= An All-Star Tribute to Brian Wilson =

2001 tribute concert in New York City

An All-Star Tribute to Brian Wilson was a tribute concert held at New York City's famed Radio City Music Hall on March 29, 2001 that TNT presented on July 4, 2001.

==Setlist==
Chazz Palminteri hosted the show and Cameron Crowe, Dennis Hopper, Rachel Hunter, and Sir George Martin spoke on behalf of Brian Wilson's life and musical success. The following songs are only those included on the DVD: in all a total of 34 titles were performed, including songs from Pet Sounds.

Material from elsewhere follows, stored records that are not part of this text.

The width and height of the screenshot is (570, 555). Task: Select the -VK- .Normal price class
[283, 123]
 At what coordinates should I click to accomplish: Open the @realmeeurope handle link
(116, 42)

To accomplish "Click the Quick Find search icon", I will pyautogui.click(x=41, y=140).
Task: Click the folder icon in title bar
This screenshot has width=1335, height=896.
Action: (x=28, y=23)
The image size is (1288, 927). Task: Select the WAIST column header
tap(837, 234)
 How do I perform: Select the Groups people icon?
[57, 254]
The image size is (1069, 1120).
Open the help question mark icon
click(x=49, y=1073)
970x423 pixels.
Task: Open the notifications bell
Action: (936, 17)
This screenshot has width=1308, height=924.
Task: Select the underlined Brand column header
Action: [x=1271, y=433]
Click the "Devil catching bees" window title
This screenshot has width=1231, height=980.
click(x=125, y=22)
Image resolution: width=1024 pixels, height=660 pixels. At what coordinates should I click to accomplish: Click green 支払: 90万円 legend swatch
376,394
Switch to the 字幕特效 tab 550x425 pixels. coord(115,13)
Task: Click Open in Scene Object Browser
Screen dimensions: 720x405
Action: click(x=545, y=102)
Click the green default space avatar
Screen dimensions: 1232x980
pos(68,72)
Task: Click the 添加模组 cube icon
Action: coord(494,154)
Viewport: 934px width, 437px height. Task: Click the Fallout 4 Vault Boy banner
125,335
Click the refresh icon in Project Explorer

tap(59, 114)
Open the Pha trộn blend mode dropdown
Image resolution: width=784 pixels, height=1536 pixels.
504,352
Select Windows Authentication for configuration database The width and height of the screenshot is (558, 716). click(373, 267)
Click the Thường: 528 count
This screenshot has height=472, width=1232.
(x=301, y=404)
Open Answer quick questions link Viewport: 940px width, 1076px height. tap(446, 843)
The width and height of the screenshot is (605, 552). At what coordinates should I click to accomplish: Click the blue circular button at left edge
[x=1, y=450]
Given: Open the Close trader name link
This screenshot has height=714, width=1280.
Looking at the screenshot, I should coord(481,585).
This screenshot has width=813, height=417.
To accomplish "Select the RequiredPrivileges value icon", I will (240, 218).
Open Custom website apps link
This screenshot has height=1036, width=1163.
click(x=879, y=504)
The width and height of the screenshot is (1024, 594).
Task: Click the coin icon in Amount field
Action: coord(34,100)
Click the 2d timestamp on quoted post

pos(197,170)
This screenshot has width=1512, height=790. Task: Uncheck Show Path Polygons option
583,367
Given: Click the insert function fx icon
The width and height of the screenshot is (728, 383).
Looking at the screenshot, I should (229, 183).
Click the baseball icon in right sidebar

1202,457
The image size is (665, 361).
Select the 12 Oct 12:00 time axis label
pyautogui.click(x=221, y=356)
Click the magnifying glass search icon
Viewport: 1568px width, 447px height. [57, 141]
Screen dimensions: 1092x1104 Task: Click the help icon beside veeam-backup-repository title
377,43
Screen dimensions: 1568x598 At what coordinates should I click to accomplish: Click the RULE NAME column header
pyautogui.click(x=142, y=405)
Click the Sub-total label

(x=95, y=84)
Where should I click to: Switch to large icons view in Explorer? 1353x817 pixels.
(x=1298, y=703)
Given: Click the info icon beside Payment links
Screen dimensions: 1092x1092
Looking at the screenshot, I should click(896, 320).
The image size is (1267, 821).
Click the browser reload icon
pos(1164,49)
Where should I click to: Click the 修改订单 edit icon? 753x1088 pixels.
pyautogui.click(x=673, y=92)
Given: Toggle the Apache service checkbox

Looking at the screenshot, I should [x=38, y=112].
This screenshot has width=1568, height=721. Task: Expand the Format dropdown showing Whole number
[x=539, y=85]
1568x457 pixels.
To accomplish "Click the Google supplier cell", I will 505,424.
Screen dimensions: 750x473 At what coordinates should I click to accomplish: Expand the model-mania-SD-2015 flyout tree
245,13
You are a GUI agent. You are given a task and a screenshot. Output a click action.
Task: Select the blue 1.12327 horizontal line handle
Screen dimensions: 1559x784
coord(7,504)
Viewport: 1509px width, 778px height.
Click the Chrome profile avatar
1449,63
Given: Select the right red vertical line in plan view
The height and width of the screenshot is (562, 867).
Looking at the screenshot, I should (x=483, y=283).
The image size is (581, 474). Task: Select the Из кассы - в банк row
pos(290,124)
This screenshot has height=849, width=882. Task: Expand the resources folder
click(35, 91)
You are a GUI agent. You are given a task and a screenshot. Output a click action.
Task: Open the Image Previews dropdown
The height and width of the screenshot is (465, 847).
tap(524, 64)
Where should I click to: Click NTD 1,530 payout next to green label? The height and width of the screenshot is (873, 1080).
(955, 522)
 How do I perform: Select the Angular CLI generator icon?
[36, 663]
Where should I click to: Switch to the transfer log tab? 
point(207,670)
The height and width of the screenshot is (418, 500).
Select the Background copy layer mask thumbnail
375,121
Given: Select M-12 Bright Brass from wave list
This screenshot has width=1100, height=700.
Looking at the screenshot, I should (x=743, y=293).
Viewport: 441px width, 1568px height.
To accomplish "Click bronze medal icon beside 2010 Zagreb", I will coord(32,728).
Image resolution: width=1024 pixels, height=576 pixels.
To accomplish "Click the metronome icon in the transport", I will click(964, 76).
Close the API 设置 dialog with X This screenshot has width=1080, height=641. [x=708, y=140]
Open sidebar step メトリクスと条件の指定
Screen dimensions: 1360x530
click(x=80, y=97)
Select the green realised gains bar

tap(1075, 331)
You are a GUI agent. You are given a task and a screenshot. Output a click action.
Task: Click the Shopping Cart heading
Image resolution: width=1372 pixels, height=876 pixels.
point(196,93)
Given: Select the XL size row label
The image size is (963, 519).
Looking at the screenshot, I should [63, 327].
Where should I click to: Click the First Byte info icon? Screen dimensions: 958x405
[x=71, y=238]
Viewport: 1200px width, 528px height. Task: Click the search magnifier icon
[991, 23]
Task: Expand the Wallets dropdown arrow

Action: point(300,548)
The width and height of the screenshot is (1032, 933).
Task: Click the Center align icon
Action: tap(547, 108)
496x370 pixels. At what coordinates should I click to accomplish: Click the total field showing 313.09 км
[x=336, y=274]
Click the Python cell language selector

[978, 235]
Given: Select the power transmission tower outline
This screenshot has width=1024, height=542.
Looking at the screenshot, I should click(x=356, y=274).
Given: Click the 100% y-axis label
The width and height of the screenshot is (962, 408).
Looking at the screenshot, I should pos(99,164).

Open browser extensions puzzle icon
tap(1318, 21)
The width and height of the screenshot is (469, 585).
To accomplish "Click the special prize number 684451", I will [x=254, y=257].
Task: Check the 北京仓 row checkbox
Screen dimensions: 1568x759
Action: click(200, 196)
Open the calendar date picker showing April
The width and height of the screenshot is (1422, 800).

| Song | Artist(s) | Composer(s) |
|---|---|---|
| "Our Prayer" | The Boys Choir of Harlem | Brian Wilson |
| "California Girls" | Ricky Martin | Mike Love and Brian Wilson |
| "Help Me, Rhonda" | Ricky Martin | Mike Love and Brian Wilson |
| "Surfer Girl" | Paul Simon | Brian Wilson |
| "Surf City" | The Go-Go's | Jan Berry and Brian Wilson |
| "In My Room" | Carly Simon, David Crosby and Jimmy Webb | Gary Usher and Brian Wilson |
| "The Warmth of the Sun" | Vince Gill | Mike Love and Brian Wilson |
| "I Get Around" | Evan and Jaron | Mike Love and Brian Wilson |
| "God Only Knows" | Elton John | Tony Asher and Brian Wilson |
| "I Just Wasn't Made for These Times" | Aimee Mann and Michael Penn | Tony Asher and Brian Wilson |
| "Don't Worry Baby" | Billy Joel | Roger Christian and Brian Wilson |
| "Sail On, Sailor" | Darius Rucker and Matthew Sweet | Tandyn Almer, Raymond Kennedy, Jack Rieley (a/k/a John Frank Rieley III), Van Dyke Parks and Brian Wilson |
| "You're So Good to Me" | Wilson Phillips | Mike Love and Brian Wilson |
| "Good Vibrations" | Ann and Nancy Wilson of Heart, Jubilant Sykes and The Boys Choir of Harlem | Mike Love and Brian Wilson |
| "Surf's Up" | Vince Gill, Jimmy Webb and David Crosby | Van Dyke Parks and Brian Wilson |
| "Heroes and Villains" | Brian Wilson | Van Dyke Parks and Brian Wilson |
| "Wouldn't It Be Nice" | Elton John and Brian Wilson | Tony Asher, Mike Love and Brian Wilson |
| "Barbara Ann" | Brian Wilson and All-Star Ensemble | Fred Fassert |
| "Surfin' USA" | Brian Wilson and All-Star Ensemble | Brian Wilson |
| "Fun, Fun, Fun" | Brian Wilson and All-Star Ensemble | Mike Love and Brian Wilson |
| "Love and Mercy" | Brian Wilson and The Boys Choir of Harlem | Brian Wilson |

On the DVD, there's a bonus track: "Do It Again" by Brian Wilson. It was written by Mike Love and Brian Wilson.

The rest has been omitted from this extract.